When I returned to camp the ladies had blueberries and raspberries crushed together and sprinkled with sugar. If we had been home or had an oven available, my wife would have made blueberry pie to the following specifications.
To four cups fresh berries add 2/3 cup sugar, four tablespoons flour, two teaspoons quick cooking tapioca, 1 1/2 tablespoons lemon juice, 1/2 teaspoon cinnamon. Stir gently until well blended. Pour in pie crust, "dot" or distribute one tablespoon butter over blended berries. Let stand for 15 minutes. Cover with top crust and bake in 450 degree oven for ten minutes. Reduce heat to 350 degrees and bake until crust is golden . . . about 40 minutes total baking time. This same recipe will make raspberry pie with the sugar increased to one cup.
Jim, the invincible fisherman, had caught a dandy lake trout on a Flashing Spoon. I had the vegetables and the girls had found dessert. In less than an hour we had foraged a good meal from this heavily forested island in the remote wilds of Canada.
I turned my attention to the arrowhead tubers first, filled a four quart pan partly full of lake water and gave them a good scrubbing. I used my knife, then, to scrape away the purple and loose skin. When this was done I washed the nodules thoroughly, covered them with water and sat the pan on the coals of the campfire. After it had boiled five minutes I drained this water and added a second. This was to eliminate the slightly sharp, bitter taste common to arrowhead. The pan went back on the coals to boil another two minutes, salt and pepper was added and—finally—the tubers were boiled three minutes more.
We sliced them then and dropped the slices in a pan of sputtering bacon grease my wife had ready. When they turned a golden brown we dipped the tubers onto the tin pie plates that we use for dishes when we are camping.
Another way I cook arrowhead is to peel and slice 1/2 cup of tuber, add 1/4 cup chopped wild onions and one cup of any meat or fish on hand. Boil vigorously for ten minutes, salt and pepper and let simmer for about one hour. This will serve one person in from the fields. Proportionally larger amounts will serve more.

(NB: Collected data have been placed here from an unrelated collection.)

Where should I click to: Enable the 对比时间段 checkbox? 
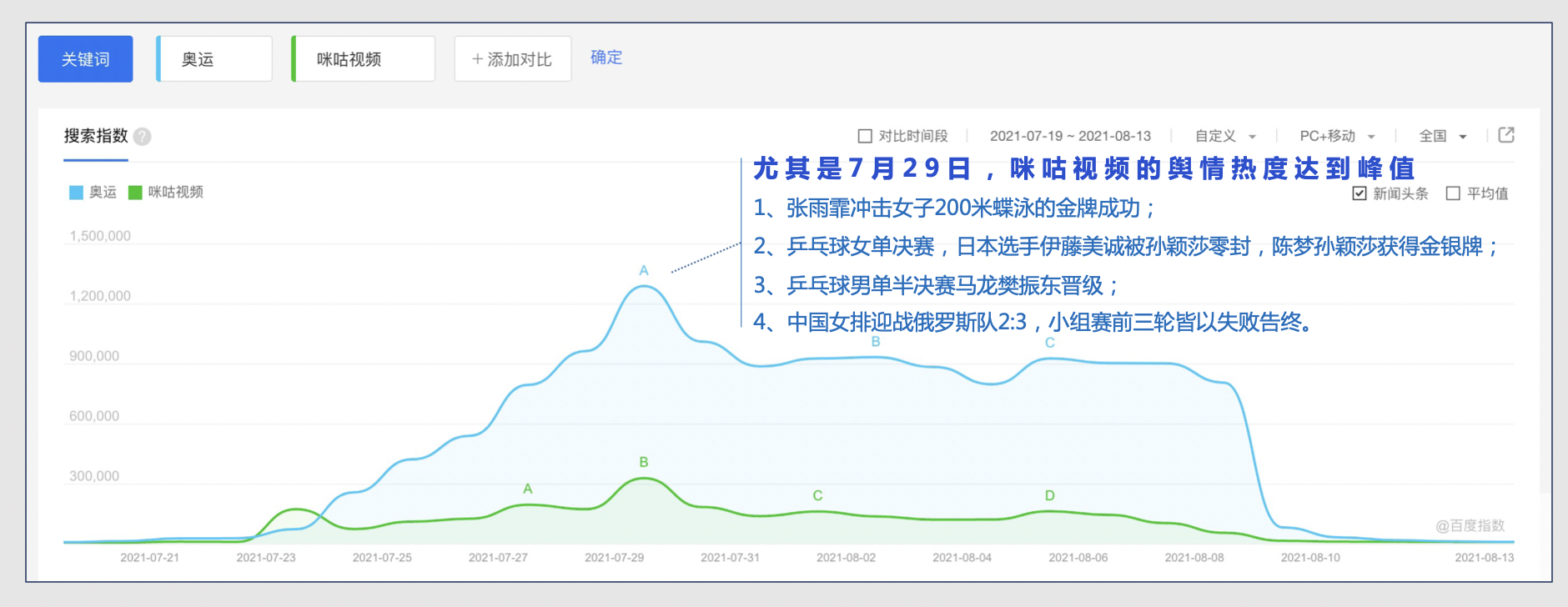(865, 136)
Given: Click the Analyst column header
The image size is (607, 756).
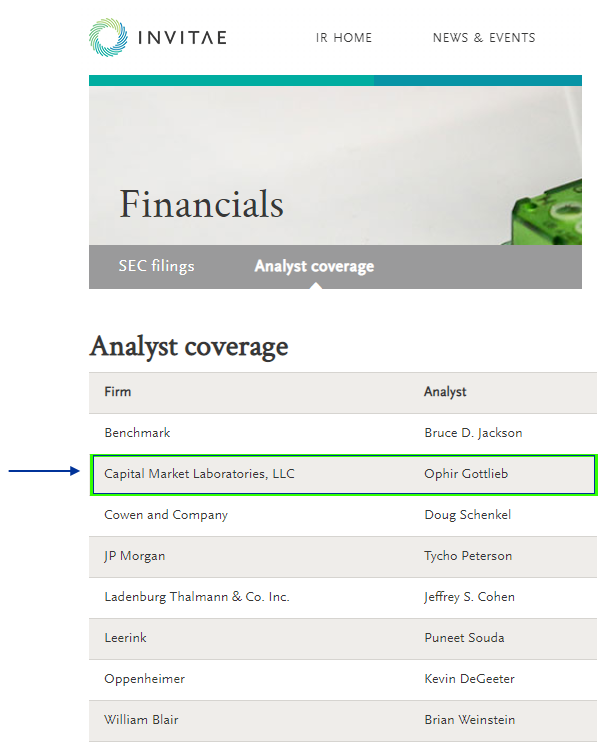Looking at the screenshot, I should pos(445,392).
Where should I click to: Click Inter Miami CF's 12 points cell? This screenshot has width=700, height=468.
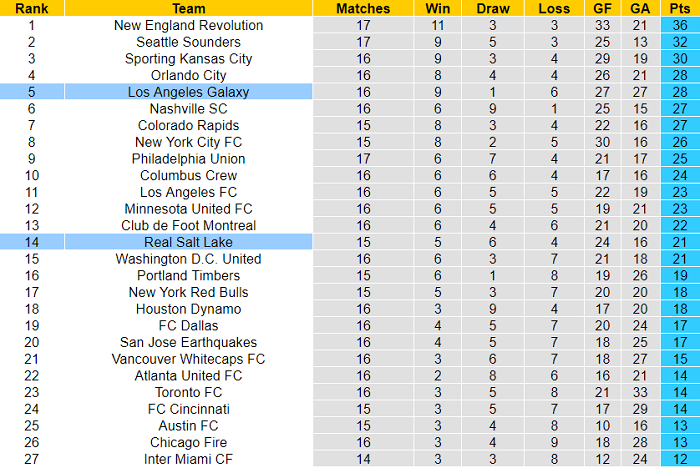pos(679,459)
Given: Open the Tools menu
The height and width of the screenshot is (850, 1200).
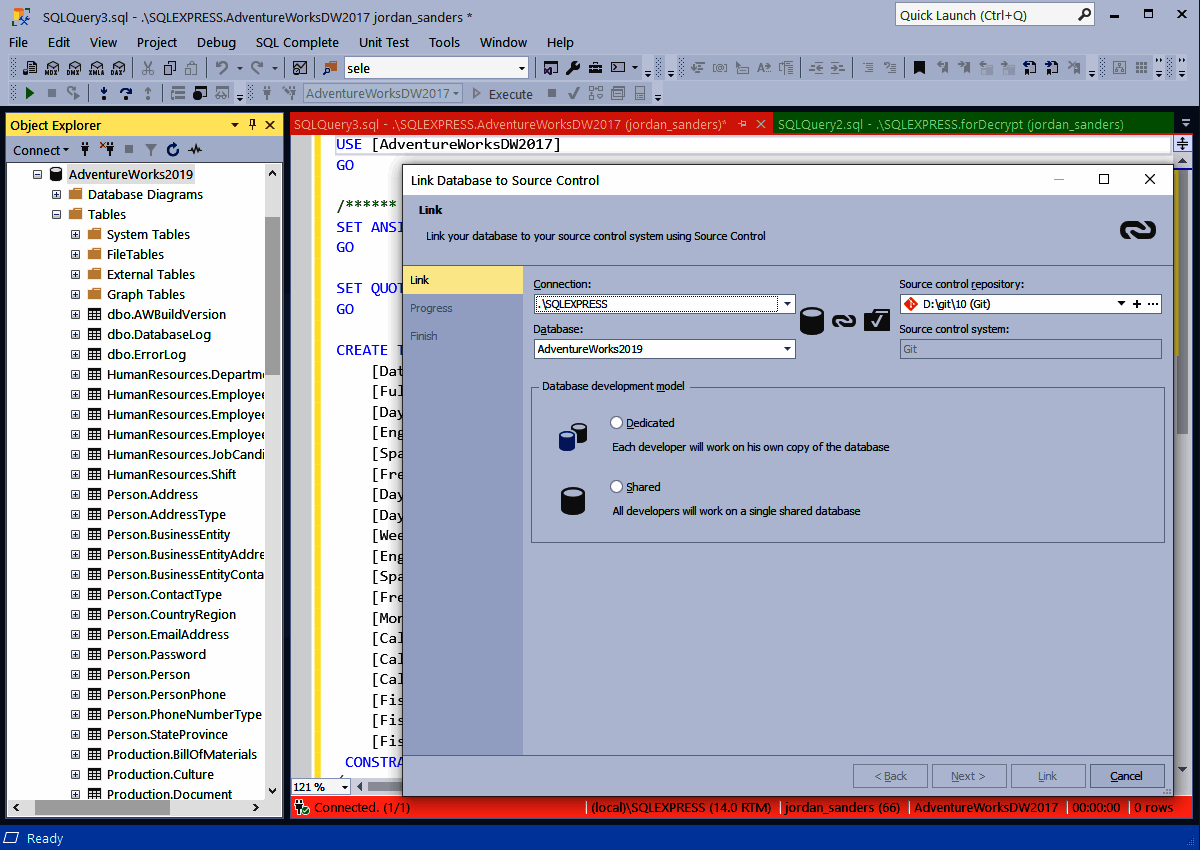Looking at the screenshot, I should pos(443,42).
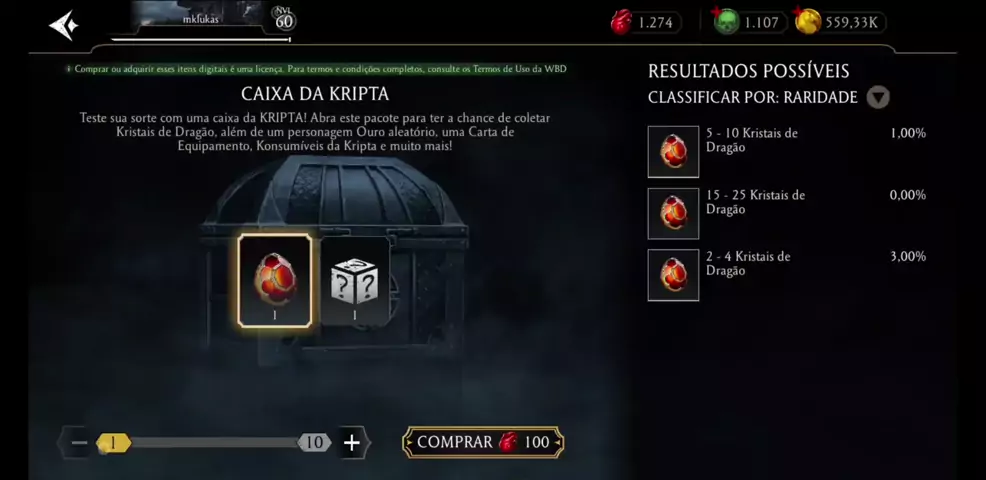Tap the Kripta chest image

coord(335,252)
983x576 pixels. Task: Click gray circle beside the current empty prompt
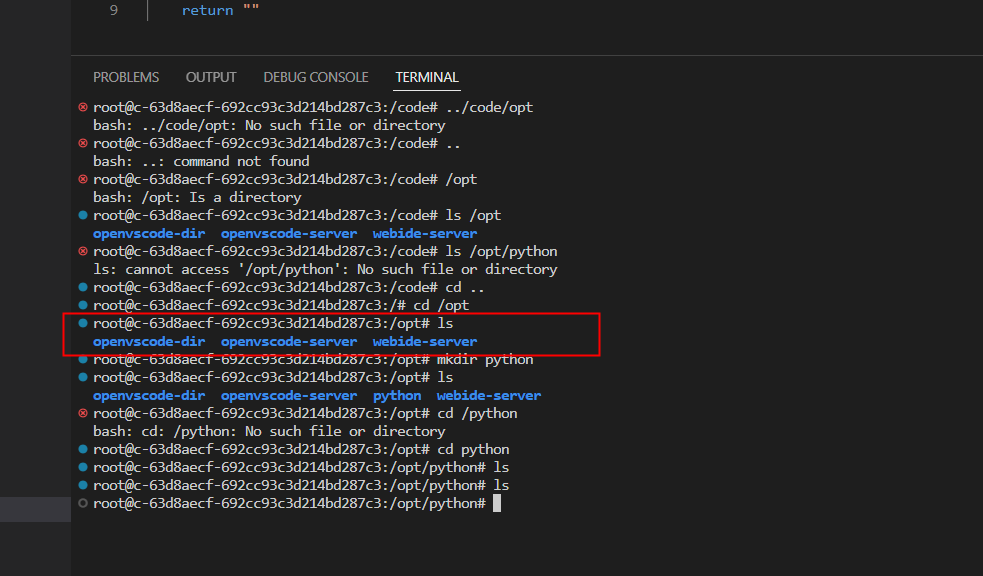(83, 503)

Arrowhead tubers are pretty good raw also and they make a satisfying substitute for new potatoes in recipes such as this:
To make creamed tubers and milkweed pods, slice and peel the tubers and boil them until tender, changing the water once. Prepare an equal amount of milkweed pods by methods outlined in Food Without Farming, MOTHER EARTH NO. 3. Now pour the water off the tubers, add one tablespoon butter, salt and cover with milk. Add the milkweed pods. Make a thickening of one tablespoon flour and enough water for a smooth paste. Stir the thickening into the milk and vegetables. Simmer until well cooked. Serve hot.
I had covered the plantain with cold water to soak clean while I worked on the arrowhead tubers. I now changed the water and swished the plantain around in a pan to clean it very well. Plantain always seems gritty to me if it's not soaked before cooking . . . but perhaps that's just a notion.
I started the water, boiled the plantain for about ten minutes, drained it and added a tablespoon of butter to the pint of greens. The butter was stirred in and salt and pepper added. The greens were ready.
In the meantime, Jim had cleaned the trout he caught and my wife had rolled the fillets in corn meal and fried them a beautiful brown. The meal was ready and we ate.
Whale we were enjoying our lunch a raft of poplar branches floated by, going directly upwind. It was a beaver floating dinner across the lake to his lodge. Foraging is good for everything in this wild country.